Язык, который ненавидит | страница 122
– Доходим! – пробормотал отказчик.
Другой отозвался, не открывая лица:
– Доплываем, Митька! Скоро всем хана.
Третий, тяжело шевельнувшись, прохрипел на второго:
– Не канючь, Лысый!
Остальные молчали, окуриваемые холодным дымом костра, сложенного из мха.
В одиннадцать по выемке простучал поезд из четырех вагонов. Красноватый свет сумрачно озарил семерых отказчиков и стрелка. Стрелок, обнимая покрытую инеем винтовку, тихонько посапывал. Отказчики заворочались, – мороз, оледенив кожу, добирался до тела.
– Митька, сволочь, чего кимаешь! – застонал один. – Огня, сука!

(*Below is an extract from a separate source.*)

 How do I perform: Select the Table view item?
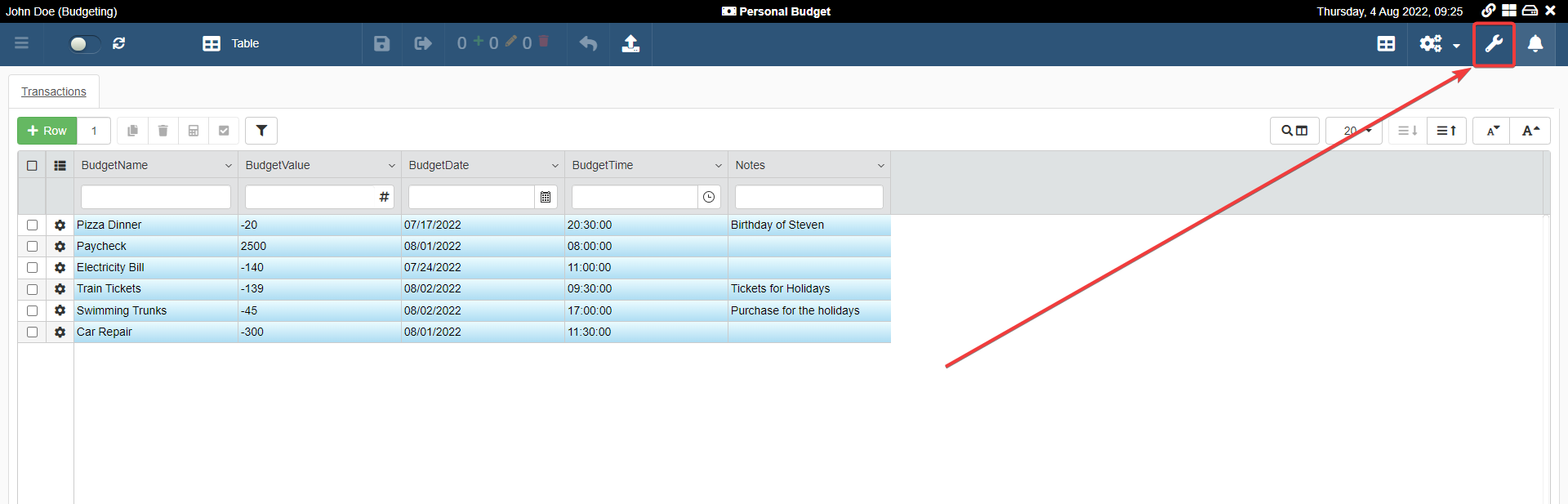coord(231,44)
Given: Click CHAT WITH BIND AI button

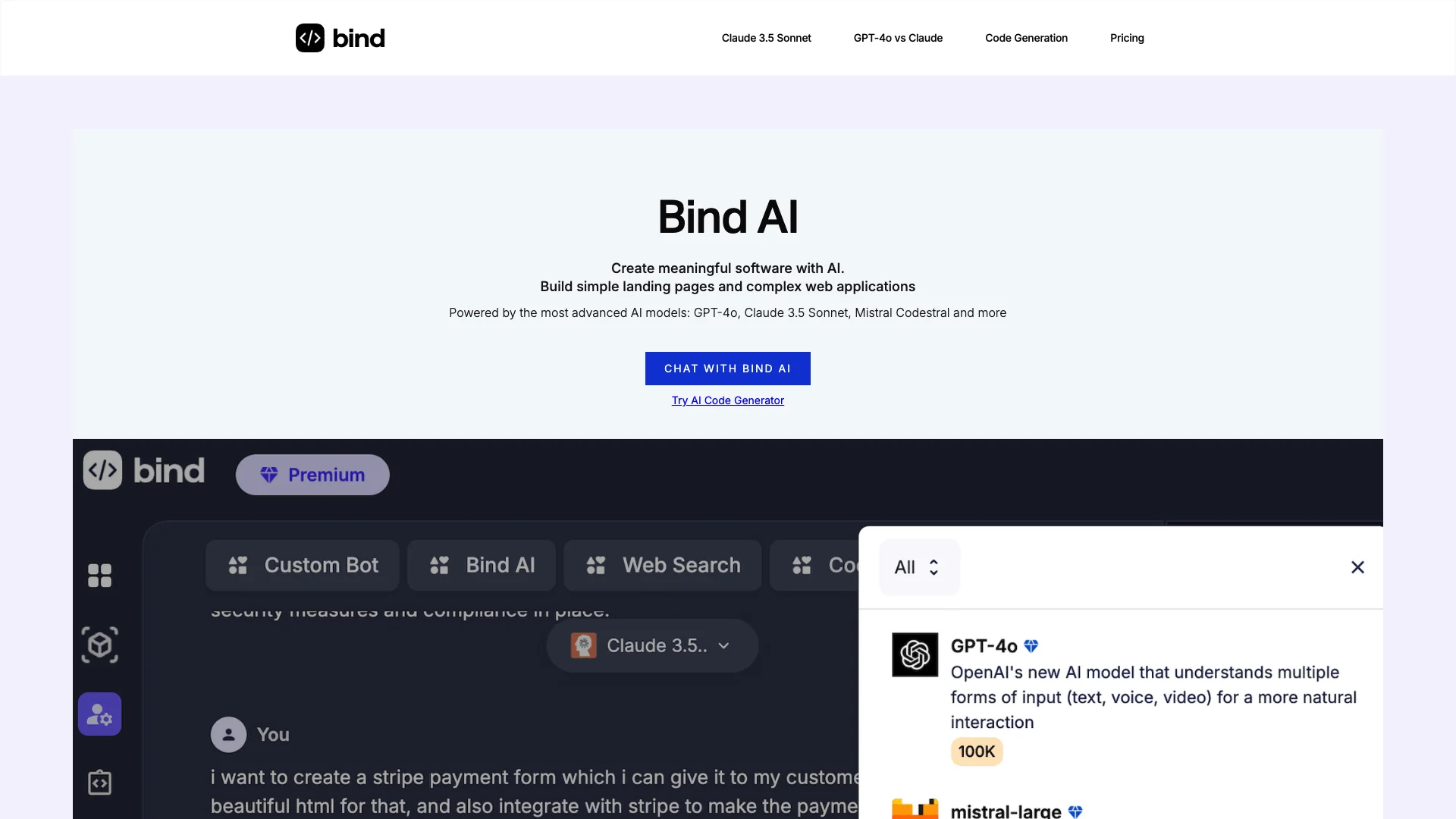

Он толкнул дремавшего рядом носатого отказчика. Тот, пошатываясь, побрел за мхом. Он ползал по снегу, пробивая рукавицей одеревеневший наст, с усилием выдирал из-под него ягель. За бугорком он споткнулся о столетнюю березу, карликовое существо – змеившийся по земле ствол, судорожно, как руки, выброшенные в стороны ветви. Березка отчаянно дралась за жизнь царапалась и выгибалась, цеплялась за грунт узловатыми корнями, опутавшими камни и лед, и – уже вырванная – шевелилась и вздрагивала. Митька швырнул ее в снег, бешено ткнул ногой.
– Падла! – хрипел он, тяжело дыша. – Завалю, как пса! Будешь знать, проститутка!
Он приволок березку к костру и бросил, как мертвое тело, в ноги товарищам. На юге, над гребнем невысоких гор, засветилось багровое зарево, от него потянулись дымные языки, слизывавшие звезды, как льдинки. Ночь вяло превращалась в полдень, серый, как вечер, – люди из теней стали телами.
– Порядок! – объявил Лысый, с трудом поднимаясь на ноги. – Ребята, живем! А ну, навались!
Один за другим поднимался и открывал лицо – семеро отказчиков, семеро «своих в доску», когда-то известные и авторитетные, духарики и паханы, ныне собрание «огней» или «фитилей», «дикая Индия, где вечно пляшут и поют». Каждый был особ не похожим на других уродством. У Васьки – сворочена скула и рассечен лоб, у Пашки Гада не хватало верхних зубов, Монька Прокурор сверлил одним глазом, Лысый светил голой бабой, вытатуированной на щеке. Только самый страшный из них, Лешка Гвоздь, не носил на себе внешних воровских примет, да еще седьмой, совсем молоденький, с женским именем Варвара, был человек как человек.
Варвара, потопав ногами, с тоской оглянул враждебный мир.
– Господи, жить же! – сказал он. – Родился на свет!
Монька Прокурор прикрикнул на него:
– Тоже следователь нашелся – чего родился, от кого родился, по собственному желанию или по вражескому заданию! Живем, слышал!